* [Exercise requirements] Write the entries out again. Every character must match.

* [Exercise inputs]
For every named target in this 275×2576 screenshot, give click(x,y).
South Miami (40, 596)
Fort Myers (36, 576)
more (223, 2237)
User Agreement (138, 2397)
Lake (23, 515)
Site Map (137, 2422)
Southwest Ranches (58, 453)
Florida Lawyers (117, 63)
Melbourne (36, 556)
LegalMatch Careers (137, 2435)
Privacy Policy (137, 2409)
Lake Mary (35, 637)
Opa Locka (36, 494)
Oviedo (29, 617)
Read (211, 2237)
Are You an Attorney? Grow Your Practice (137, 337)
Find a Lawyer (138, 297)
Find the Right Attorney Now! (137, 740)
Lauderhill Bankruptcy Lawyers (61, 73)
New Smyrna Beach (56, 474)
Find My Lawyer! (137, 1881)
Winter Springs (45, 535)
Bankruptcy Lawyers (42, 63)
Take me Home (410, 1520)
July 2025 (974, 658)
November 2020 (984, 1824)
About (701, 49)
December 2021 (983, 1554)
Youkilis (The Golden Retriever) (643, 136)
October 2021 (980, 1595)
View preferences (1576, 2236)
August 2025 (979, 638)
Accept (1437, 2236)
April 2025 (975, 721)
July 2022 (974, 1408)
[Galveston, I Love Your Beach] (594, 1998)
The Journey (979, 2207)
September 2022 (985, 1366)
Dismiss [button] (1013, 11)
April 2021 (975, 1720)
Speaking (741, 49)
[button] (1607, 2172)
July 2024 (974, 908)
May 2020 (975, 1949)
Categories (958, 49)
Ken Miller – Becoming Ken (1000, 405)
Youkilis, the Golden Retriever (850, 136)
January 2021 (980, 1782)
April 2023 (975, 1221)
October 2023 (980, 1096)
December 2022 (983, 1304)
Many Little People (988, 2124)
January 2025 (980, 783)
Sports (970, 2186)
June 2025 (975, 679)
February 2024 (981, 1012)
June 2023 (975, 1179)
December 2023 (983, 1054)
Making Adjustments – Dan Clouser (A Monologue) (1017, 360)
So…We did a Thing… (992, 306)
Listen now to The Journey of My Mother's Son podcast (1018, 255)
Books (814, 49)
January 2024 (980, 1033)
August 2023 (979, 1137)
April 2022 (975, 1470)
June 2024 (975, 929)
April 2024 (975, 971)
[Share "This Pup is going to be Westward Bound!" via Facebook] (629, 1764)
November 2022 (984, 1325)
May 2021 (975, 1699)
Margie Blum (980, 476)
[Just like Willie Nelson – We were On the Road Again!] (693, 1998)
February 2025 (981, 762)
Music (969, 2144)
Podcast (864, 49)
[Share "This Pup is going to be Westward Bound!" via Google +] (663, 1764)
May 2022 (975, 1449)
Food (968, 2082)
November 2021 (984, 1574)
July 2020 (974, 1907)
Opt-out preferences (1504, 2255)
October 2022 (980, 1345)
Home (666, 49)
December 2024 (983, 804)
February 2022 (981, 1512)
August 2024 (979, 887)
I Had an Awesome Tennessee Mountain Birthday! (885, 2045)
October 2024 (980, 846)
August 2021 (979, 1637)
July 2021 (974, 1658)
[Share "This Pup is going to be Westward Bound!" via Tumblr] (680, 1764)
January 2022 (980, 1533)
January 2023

* [Solution to this problem]
For every named target in this 275×2576 screenshot, give click(x,y).
South Miami (40, 596)
Fort Myers (36, 576)
more (223, 2237)
User Agreement (138, 2397)
Lake (23, 515)
Site Map (137, 2422)
Southwest Ranches (58, 453)
Florida Lawyers (117, 63)
Melbourne (36, 556)
LegalMatch Careers (137, 2435)
Privacy Policy (137, 2409)
Lake Mary (35, 637)
Opa Locka (36, 494)
Oviedo (29, 617)
Read (211, 2237)
Are You an Attorney? Grow Your Practice (137, 337)
Find a Lawyer (138, 297)
Find the Right Attorney Now! (137, 740)
Lauderhill Bankruptcy Lawyers (61, 73)
New Smyrna Beach (56, 474)
Find My Lawyer! (137, 1881)
Winter Springs (45, 535)
Bankruptcy Lawyers (42, 63)
Take me Home (410, 1520)
July 2025 (974, 658)
November 2020 (984, 1824)
About (701, 49)
December 2021 (983, 1554)
Youkilis (The Golden Retriever) (643, 136)
October 2021 (980, 1595)
View preferences (1576, 2236)
August 2025 (979, 638)
Accept (1437, 2236)
April 2025 (975, 721)
July 2022 (974, 1408)
[Galveston, I Love Your Beach] (594, 1998)
The Journey (979, 2207)
September 2022 (985, 1366)
Dismiss [button] (1013, 11)
April 2021 (975, 1720)
Speaking (741, 49)
[button] (1607, 2172)
July 2024 (974, 908)
May 2020 (975, 1949)
Categories (958, 49)
Ken Miller – Becoming Ken (1000, 405)
Youkilis, the Golden Retriever (850, 136)
January 2021 (980, 1782)
April 2023 (975, 1221)
October 2023 (980, 1096)
December 2022 (983, 1304)
Many Little People (988, 2124)
January 2025 (980, 783)
Sports (970, 2186)
June 2025 (975, 679)
February 2024 (981, 1012)
June 2023 (975, 1179)
December 2023 (983, 1054)
Making Adjustments – Dan Clouser (A Monologue) (1017, 360)
So…We did a Thing… (992, 306)
Listen now to The Journey of My Mother's Son podcast (1018, 255)
Books (814, 49)
January 2024 (980, 1033)
August 2023 (979, 1137)
April 2022 (975, 1470)
June 2024 (975, 929)
April 2024 (975, 971)
[Share "This Pup is going to be Westward Bound!" via Facebook] (629, 1764)
November 2022 (984, 1325)
May 2021 (975, 1699)
Margie Blum (980, 476)
[Just like Willie Nelson – We were On the Road Again!] (693, 1998)
February 2025 (981, 762)
Music (969, 2144)
Podcast (864, 49)
[Share "This Pup is going to be Westward Bound!" via Google +] (663, 1764)
May 2022 (975, 1449)
Food (968, 2082)
November 2021 (984, 1574)
July 2020 (974, 1907)
Opt-out preferences (1504, 2255)
October 2022 (980, 1345)
Home (666, 49)
December 2024 (983, 804)
February 2022 (981, 1512)
August 2024 (979, 887)
I Had an Awesome Tennessee Mountain Birthday! (885, 2045)
October 2024 (980, 846)
August 2021 (979, 1637)
July 2021 (974, 1658)
[Share "This Pup is going to be Westward Bound!" via Tumblr] (680, 1764)
January 2022 (980, 1533)
January 2023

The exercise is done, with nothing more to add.